See our Release Process documentation for more information on the currently supported and upcoming releases.
Use Authentication and Authorization in WebSocket Connections
Despite the fact that WebSocket connections can be used to distribute messages to all site visitors independently of
their roles and permissions (e.g., to notify all visitors about new publications in the Company News section), in most
cases WebSocket messages are intended for a limited number of users that have appropriate permissions or interests to
publish or view messages in a particular topic.
To achieve this requirement, OroSyncBundle provides mechanisms for automatic client authentication.
All clients receive authentication tickets at the beginning of the connection. Before connecting, the client must
receive the connection ticket and pass it as the ticket query parameter in the connection URL.

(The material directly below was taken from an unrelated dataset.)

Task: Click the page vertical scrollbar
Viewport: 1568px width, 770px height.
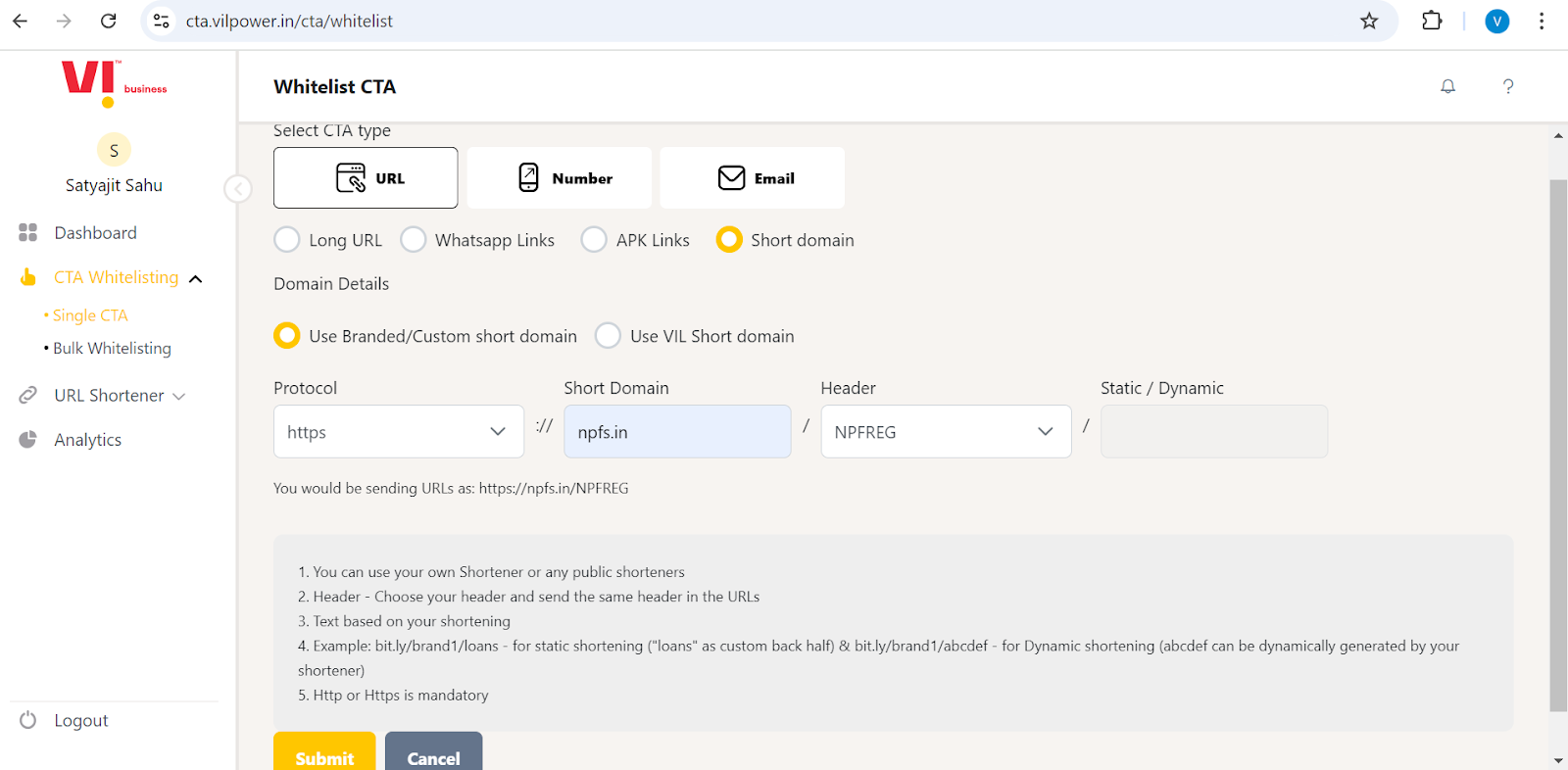Action: coord(1558,441)
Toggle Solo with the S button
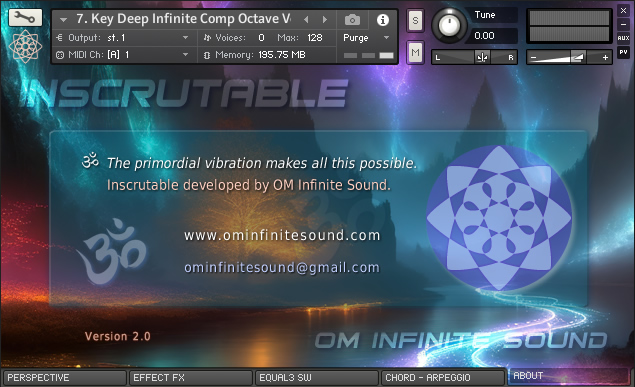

For the frontend clients, the authentication ticket can be received by calling the POST request to the oro_sync_ticket
route. The response to this request is the JSON object with a ticket field containing a one-time authentication
If the client is a backend client, the authentication ticket can be received by calling the generateTicket method of the oro_sync.authentication.ticket_provider service.
A ticket can be of two types:
- Representing an authenticated user.
- Representing an anonymous client.
The anonymous client ticket could be used only from the backend to publish messages using the WebSocket client service.
The anonymous ticket is generated using a secret key in the application configuration and cannot be created without this key.
Authentication tickets have a limited lifetime of 300 seconds by default.
If the authentication is successful, the client is able to subscribe and send new messages to topics.